New Solar Cycle Prediction
An international panel of experts led by NOAA and sponsored by NASA has released a new prediction for the next solar cycle. Solar Cycle 24 will peak, they say, in May 2013 with a below-average number of sunspots.
Now, I am one of those "global warming" deniers. I have believed for most of my "paying attention" life that the Earth is heading into a long period of cooling...an ice age. But what gets me tickled is the fear-mongering that can go on. The report states:
"Even a below-average cycle is capable of producing severe space weather," points out Biesecker. "The great geomagnetic storm of 1859, for instance, occurred during a solar cycle of about the same size we’re predicting for 2013."
The 1859 storm--known as the "Carrington Event" after astronomer Richard Carrington who witnessed the instigating solar flare--electrified transmission cables, set fires in telegraph offices, and produced Northern Lights so bright that people could read newspapers by their red and green glow. A recent report by the National Academy of Sciences found that if a similar storm occurred today, it could cause $1 to 2 trillion in damages to society's high-tech infrastructure and require four to ten years for complete recovery.
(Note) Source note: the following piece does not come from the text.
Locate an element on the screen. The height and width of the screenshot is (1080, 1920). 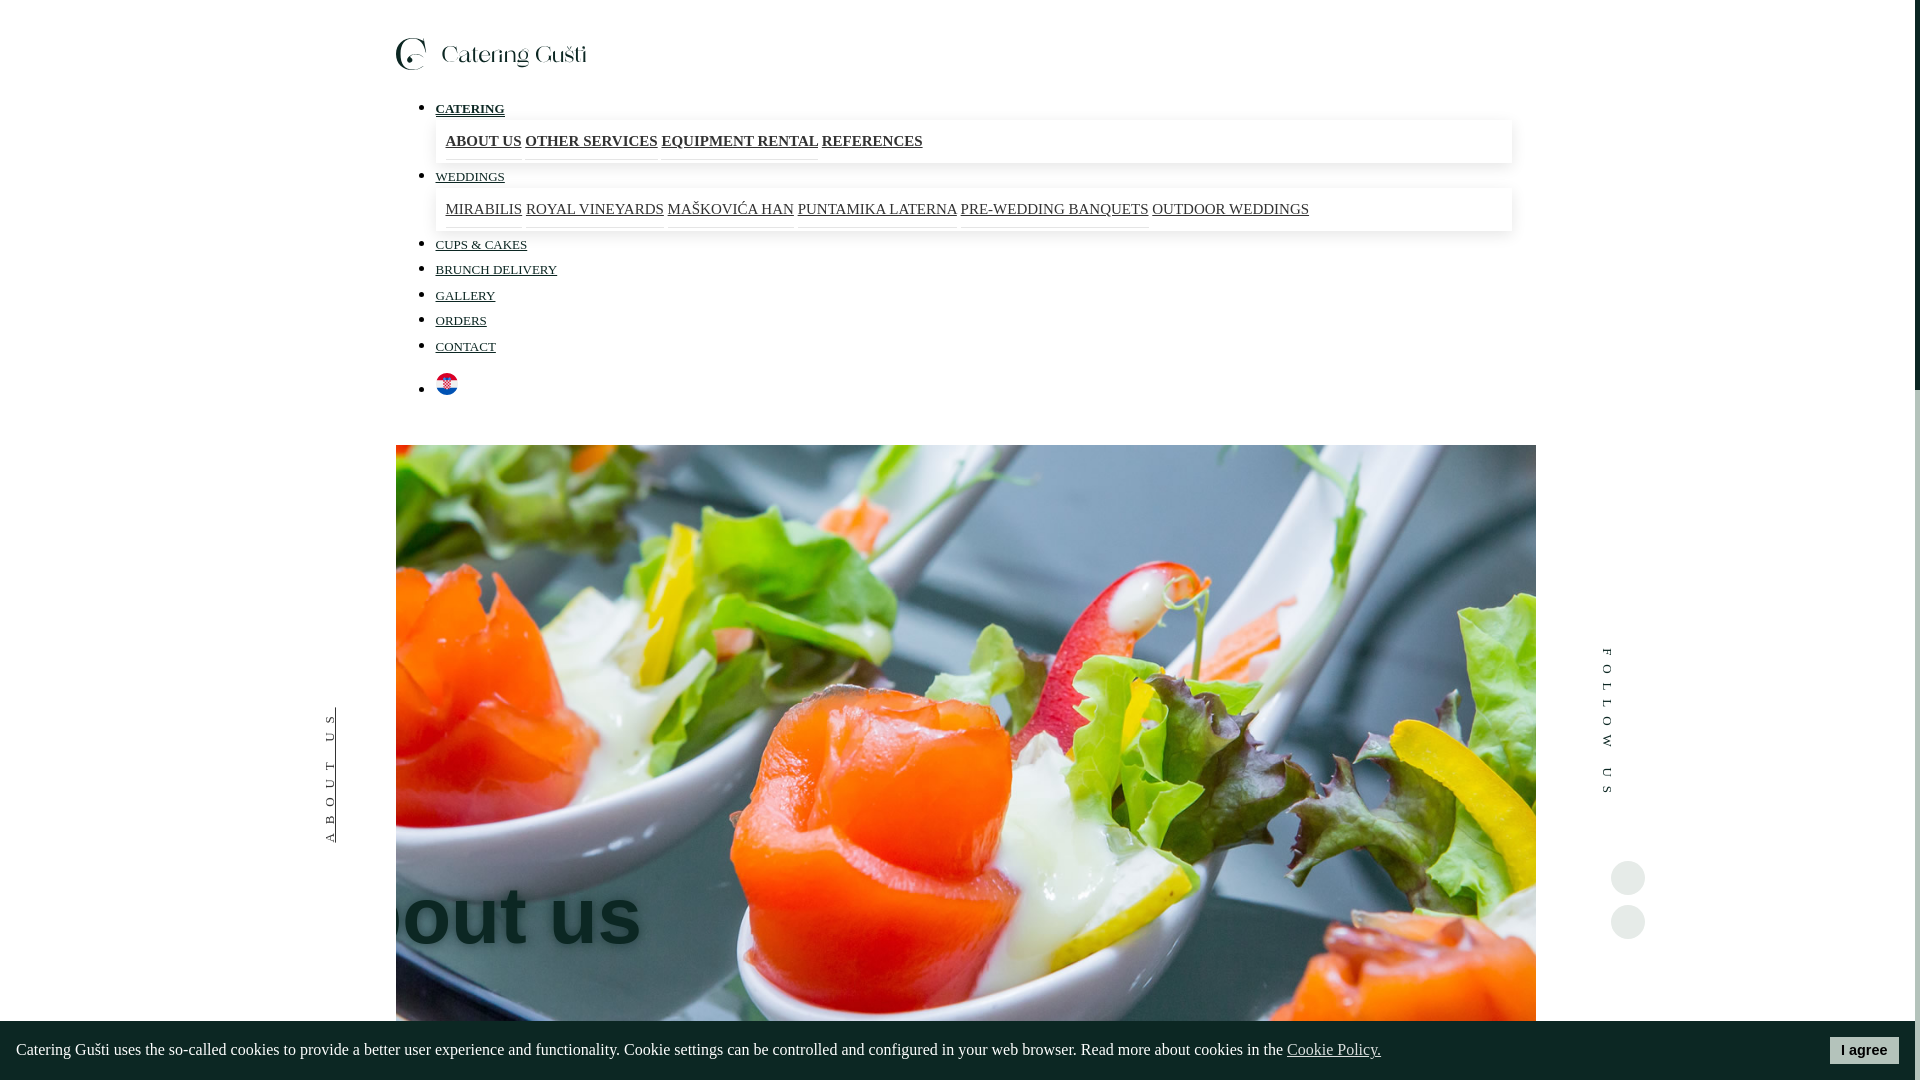
ROYAL VINEYARDS is located at coordinates (595, 209).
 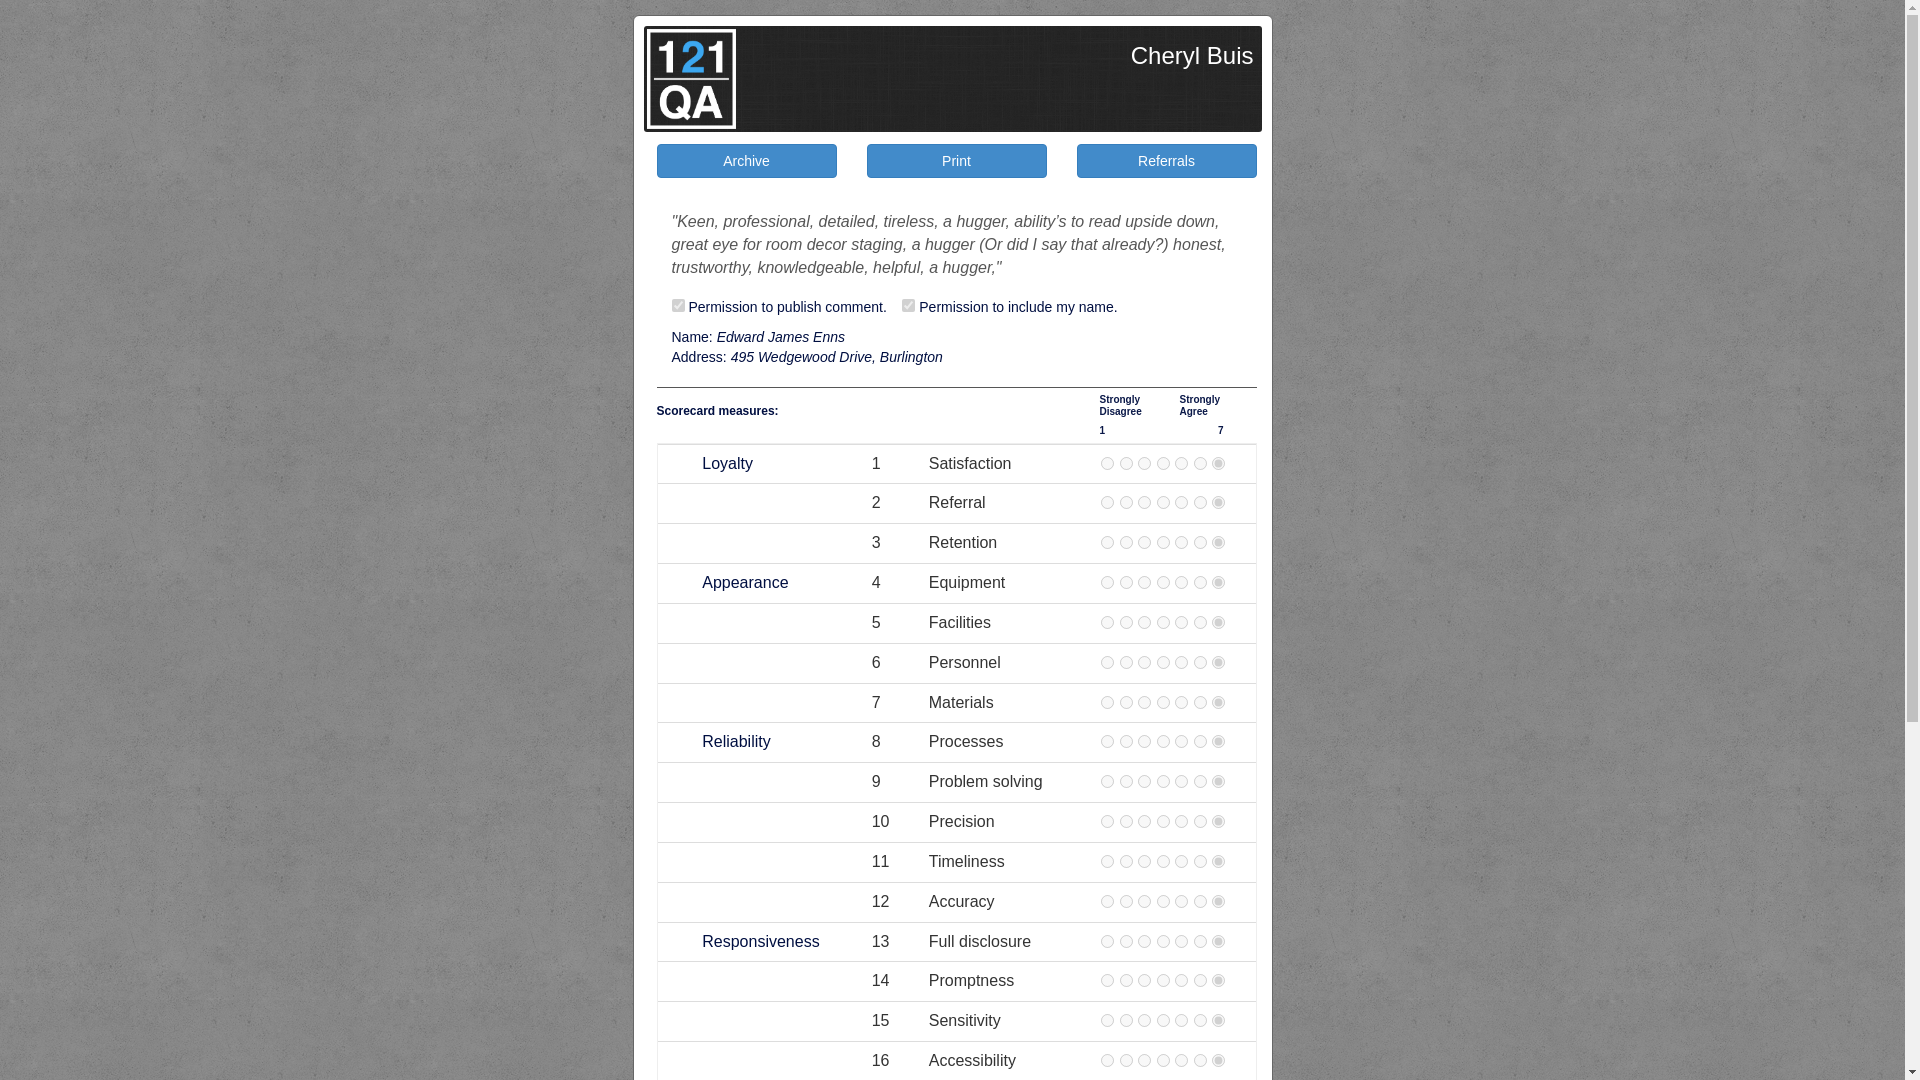 What do you see at coordinates (1166, 161) in the screenshot?
I see `Referrals` at bounding box center [1166, 161].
For comparison, Hurricane Katrina caused "only" $80 to 125 billion in damage.
Y'all read that? Even though the solar cycle is gonna peak far below normal, we're still fried! $1 to $2 trillion of our infrastructure is gonna be wiped out. Heck, why not $10 to $20 trillion? I mean, if you're gonna warn, warn BIG!
And can somebody please tell me what the heck Hurricane Katrina damage totals (the great bulk of which were "man-made" damages) have to do with anything? Will everybody be beating that drum for the rest of my mortal life? But I digress. The report goes on:
"It turns out that none of our models were totally correct," says Dean Pesnell of the Goddard Space Flight Center, NASA's lead representative on the panel. "The sun is behaving in an unexpected and very interesting way."
None of their models were correct? Shazzaaaaaam! There is a true shocker.
And: Researchers have known about the solar cycle since the mid-1800s. Graphs of sunspot numbers resemble a roller coaster, going up and down with an approximately 11-year period. At first glance, it looks like a regular pattern, but predicting the peaks and valleys has proven troublesome. Cycles vary in length from about 9 to 14 years. Some peaks are high, others low. The valleys are usually brief, lasting only a couple of years, but sometimes they stretch out much longer. In the 17th century the sun plunged into a 70-year period of spotlessness known as the Maunder Minimum that still baffles scientists.
Imagine that! The Sun went silent for 70 years, and all the scientists are still "baffled" as to why. By the way, the Mauder Minimum coincided with the middle of (and the coldest period) of The Little Ice Age. Imagine that! The Sun went quiet, and it got cold...real cold. Whodathunkit?
You can read the whole thing, but the way it ends says it all:
Meanwhile, the sun pays little heed to human committees. There could be more surprises, panelists acknowledge, and more revisions to the forecast.
"Go ahead and mark your calendar for May 2013," says Pesnell. "But use a pencil."
The question I have about all of this is WHY? The Sun is gonna do what it's gonna do, and no amount of forewarning is going to make one scintillas (y'all didn't know I knew that word, did ya?) difference...especially when the forewarning is more than likely just crap...sorry, I meant a crap shoot.
I'm sure that on some intellectual level it is interesting to ponder whether the Sun is gonna cut up, or sit still. I guess there are folks that need jobs...and these scientists get paid to make inaccurate predictions, suppose what might happen, and write reports.
But what difference will it make? Should the cyber-world start taking up a collection to save up for replacing all the junk that the Sun is gonna screw up in 2013? Should the electric companies, and phone companies buy "solar flare, or sun-spot" insurance?
To conclude that a lower than normal "peak" in solar activity is just as frightening as when that bad boy is really shooting sparks, and to warn of impending disaster is JUST. PLAIN. STUPID!